Eighty-six years after the writing of Bunreacht na hÉireann, almost all households with children need to run on two salaries, and then in order for that to happen, there's the cost of childcare. And on top of that — the cost of housing

The "juggle struggle" or the career-care conundrum comes from the fact that we live in an economy that is based on a 9-to-5 job, whereas most preschools are closed by lunch and primary schools finish up shortly thereafter, and once you've given birth sure aren't you grand.

Melinda Gates wrote the following in TIME magazine at the height of the pandemic: "Instead of making it possible for US workers to be active parts of their families and the economy at the same time, our country has long operated on the wildly outdated assumption that we all have stay-at-home partners to handle the caregiving.

"This may be because so many of the people who set policy in this country are in precisely that position," she added.

There's another huge layer to this that Angela Garbes' book nails — we do not value care work. People talk about the "system being broken", but the system was never fixed in the first place. The career-care conundrum exists because the workplace is designed for you to work like you do not have a family, and raise a family like you don't work.

The "tradwife" trend is just a cosy camouflage that absolves wealthy industrialised nations from coughing up the money for paid leave and providing universal childcare.

And into that breach step women, in the main.

Also at the height of the pandemic, Reshma Saujani, social entrepreneur and founder of the wildly successful organisation Girls Who Code, found herself with a six-year-old to homeschool, a three-week-old to care for and a huge business to lead. She finally saw how her years of telling women to "lean in" were flawed. And so she wrote an op-ed for the New York Times about women's unpaid labour, calling for a "Marshall Plan for Moms".

WHAT THIS TASK INVOLVES ▸
Answer these questions from the excerpt on childcare and work:
(a) In which magazine did Melinda Gates write about the assumption that workers have stay-at-home partners?
(b) What organization did Reshma Saujani found?
(c) How many salaries do almost all households with children need to run on?

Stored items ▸

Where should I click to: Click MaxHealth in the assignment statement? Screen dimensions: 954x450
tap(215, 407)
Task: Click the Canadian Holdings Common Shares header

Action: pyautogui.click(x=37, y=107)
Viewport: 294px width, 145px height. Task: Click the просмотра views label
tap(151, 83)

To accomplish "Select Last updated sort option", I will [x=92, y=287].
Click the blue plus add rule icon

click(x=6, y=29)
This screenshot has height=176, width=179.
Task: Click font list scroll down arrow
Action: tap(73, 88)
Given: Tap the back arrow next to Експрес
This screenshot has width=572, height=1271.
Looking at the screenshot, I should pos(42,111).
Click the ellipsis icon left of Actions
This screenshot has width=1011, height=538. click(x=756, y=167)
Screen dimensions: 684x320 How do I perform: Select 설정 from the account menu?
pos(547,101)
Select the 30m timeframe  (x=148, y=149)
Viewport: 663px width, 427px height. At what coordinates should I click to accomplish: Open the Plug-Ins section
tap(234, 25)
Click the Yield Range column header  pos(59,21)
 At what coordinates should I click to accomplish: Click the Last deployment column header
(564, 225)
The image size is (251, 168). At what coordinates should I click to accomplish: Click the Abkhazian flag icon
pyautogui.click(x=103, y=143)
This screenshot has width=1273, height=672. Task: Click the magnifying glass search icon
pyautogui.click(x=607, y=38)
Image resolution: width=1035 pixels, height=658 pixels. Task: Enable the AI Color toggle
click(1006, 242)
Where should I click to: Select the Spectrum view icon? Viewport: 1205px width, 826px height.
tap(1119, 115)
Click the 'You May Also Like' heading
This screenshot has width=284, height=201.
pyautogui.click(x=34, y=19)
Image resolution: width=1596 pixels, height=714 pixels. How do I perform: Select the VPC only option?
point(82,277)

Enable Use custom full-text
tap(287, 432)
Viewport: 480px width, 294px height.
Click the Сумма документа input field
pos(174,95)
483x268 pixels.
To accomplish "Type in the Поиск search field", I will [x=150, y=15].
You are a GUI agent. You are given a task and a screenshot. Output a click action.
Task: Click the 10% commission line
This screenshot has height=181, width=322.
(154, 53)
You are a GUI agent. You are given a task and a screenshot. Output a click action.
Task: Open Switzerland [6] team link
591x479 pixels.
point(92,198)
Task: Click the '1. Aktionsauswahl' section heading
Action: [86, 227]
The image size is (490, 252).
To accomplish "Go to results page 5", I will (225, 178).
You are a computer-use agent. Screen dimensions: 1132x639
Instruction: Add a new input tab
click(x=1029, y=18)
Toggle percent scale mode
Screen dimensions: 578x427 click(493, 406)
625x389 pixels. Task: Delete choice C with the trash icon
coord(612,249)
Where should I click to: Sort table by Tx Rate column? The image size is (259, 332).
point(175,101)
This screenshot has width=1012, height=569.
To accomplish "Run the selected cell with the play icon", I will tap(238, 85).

WRITTEN SOLUTION ▸
(a) TIME magazine
(b) Girls Who Code
(c) Two